Task details.
Go through the data below and retype all of it exactly.

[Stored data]

◇ ◇ ◇ ◇ ◇ ◇ ◇

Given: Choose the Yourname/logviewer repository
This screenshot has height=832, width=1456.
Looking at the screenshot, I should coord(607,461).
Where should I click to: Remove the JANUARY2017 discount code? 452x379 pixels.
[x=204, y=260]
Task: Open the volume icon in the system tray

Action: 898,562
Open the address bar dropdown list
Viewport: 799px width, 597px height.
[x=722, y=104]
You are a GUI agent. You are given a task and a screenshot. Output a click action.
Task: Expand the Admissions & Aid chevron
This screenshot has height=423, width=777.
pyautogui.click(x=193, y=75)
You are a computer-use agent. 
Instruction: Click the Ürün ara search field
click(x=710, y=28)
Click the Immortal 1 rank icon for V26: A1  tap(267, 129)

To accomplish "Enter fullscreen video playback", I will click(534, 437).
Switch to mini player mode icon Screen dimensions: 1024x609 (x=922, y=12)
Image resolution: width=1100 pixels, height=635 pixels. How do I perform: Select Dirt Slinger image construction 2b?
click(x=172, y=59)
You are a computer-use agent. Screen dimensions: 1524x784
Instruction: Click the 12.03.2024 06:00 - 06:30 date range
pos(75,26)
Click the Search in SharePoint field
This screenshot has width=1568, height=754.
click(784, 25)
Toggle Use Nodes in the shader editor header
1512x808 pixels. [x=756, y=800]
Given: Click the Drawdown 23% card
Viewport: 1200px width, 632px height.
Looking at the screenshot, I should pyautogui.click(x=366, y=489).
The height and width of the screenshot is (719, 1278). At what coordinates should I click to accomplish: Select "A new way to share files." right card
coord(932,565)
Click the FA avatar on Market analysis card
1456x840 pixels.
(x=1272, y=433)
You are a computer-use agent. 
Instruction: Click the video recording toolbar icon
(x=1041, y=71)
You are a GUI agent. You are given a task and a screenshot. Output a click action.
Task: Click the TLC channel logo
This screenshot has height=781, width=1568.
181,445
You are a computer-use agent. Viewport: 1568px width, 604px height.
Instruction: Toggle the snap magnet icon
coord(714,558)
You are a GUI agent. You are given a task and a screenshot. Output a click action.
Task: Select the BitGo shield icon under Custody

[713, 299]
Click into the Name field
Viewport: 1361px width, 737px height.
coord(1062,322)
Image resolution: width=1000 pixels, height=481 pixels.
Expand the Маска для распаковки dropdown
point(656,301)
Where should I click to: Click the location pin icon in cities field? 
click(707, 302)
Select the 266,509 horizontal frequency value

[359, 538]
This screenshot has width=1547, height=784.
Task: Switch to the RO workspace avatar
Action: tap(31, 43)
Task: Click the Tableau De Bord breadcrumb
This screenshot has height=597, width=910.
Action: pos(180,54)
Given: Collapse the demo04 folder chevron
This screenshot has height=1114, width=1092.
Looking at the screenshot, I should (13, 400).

◇ ◇ ◇ ◇ ◇ ◇ ◇

Exercise answer.
Given: Choose the Yourname/logviewer repository
This screenshot has height=832, width=1456.
Looking at the screenshot, I should coord(607,461).
Where should I click to: Remove the JANUARY2017 discount code? 452x379 pixels.
[x=204, y=260]
Task: Open the volume icon in the system tray

Action: 898,562
Open the address bar dropdown list
Viewport: 799px width, 597px height.
[x=722, y=104]
You are a GUI agent. You are given a task and a screenshot. Output a click action.
Task: Expand the Admissions & Aid chevron
This screenshot has height=423, width=777.
pyautogui.click(x=193, y=75)
You are a computer-use agent. 
Instruction: Click the Ürün ara search field
click(x=710, y=28)
Click the Immortal 1 rank icon for V26: A1  tap(267, 129)

To accomplish "Enter fullscreen video playback", I will click(534, 437).
Switch to mini player mode icon Screen dimensions: 1024x609 (x=922, y=12)
Image resolution: width=1100 pixels, height=635 pixels. How do I perform: Select Dirt Slinger image construction 2b?
click(x=172, y=59)
You are a computer-use agent. Screen dimensions: 1524x784
Instruction: Click the 12.03.2024 06:00 - 06:30 date range
pos(75,26)
Click the Search in SharePoint field
This screenshot has width=1568, height=754.
click(784, 25)
Toggle Use Nodes in the shader editor header
1512x808 pixels. [x=756, y=800]
Given: Click the Drawdown 23% card
Viewport: 1200px width, 632px height.
Looking at the screenshot, I should pyautogui.click(x=366, y=489).
The height and width of the screenshot is (719, 1278). At what coordinates should I click to accomplish: Select "A new way to share files." right card
coord(932,565)
Click the FA avatar on Market analysis card
1456x840 pixels.
(x=1272, y=433)
You are a computer-use agent. 
Instruction: Click the video recording toolbar icon
(x=1041, y=71)
You are a GUI agent. You are given a task and a screenshot. Output a click action.
Task: Click the TLC channel logo
This screenshot has height=781, width=1568.
181,445
You are a computer-use agent. Viewport: 1568px width, 604px height.
Instruction: Toggle the snap magnet icon
coord(714,558)
You are a GUI agent. You are given a task and a screenshot. Output a click action.
Task: Select the BitGo shield icon under Custody

[713, 299]
Click into the Name field
Viewport: 1361px width, 737px height.
coord(1062,322)
Image resolution: width=1000 pixels, height=481 pixels.
Expand the Маска для распаковки dropdown
point(656,301)
Where should I click to: Click the location pin icon in cities field? 
click(707, 302)
Select the 266,509 horizontal frequency value

[359, 538]
This screenshot has width=1547, height=784.
Task: Switch to the RO workspace avatar
Action: tap(31, 43)
Task: Click the Tableau De Bord breadcrumb
This screenshot has height=597, width=910.
Action: pos(180,54)
Given: Collapse the demo04 folder chevron
This screenshot has height=1114, width=1092.
Looking at the screenshot, I should (13, 400).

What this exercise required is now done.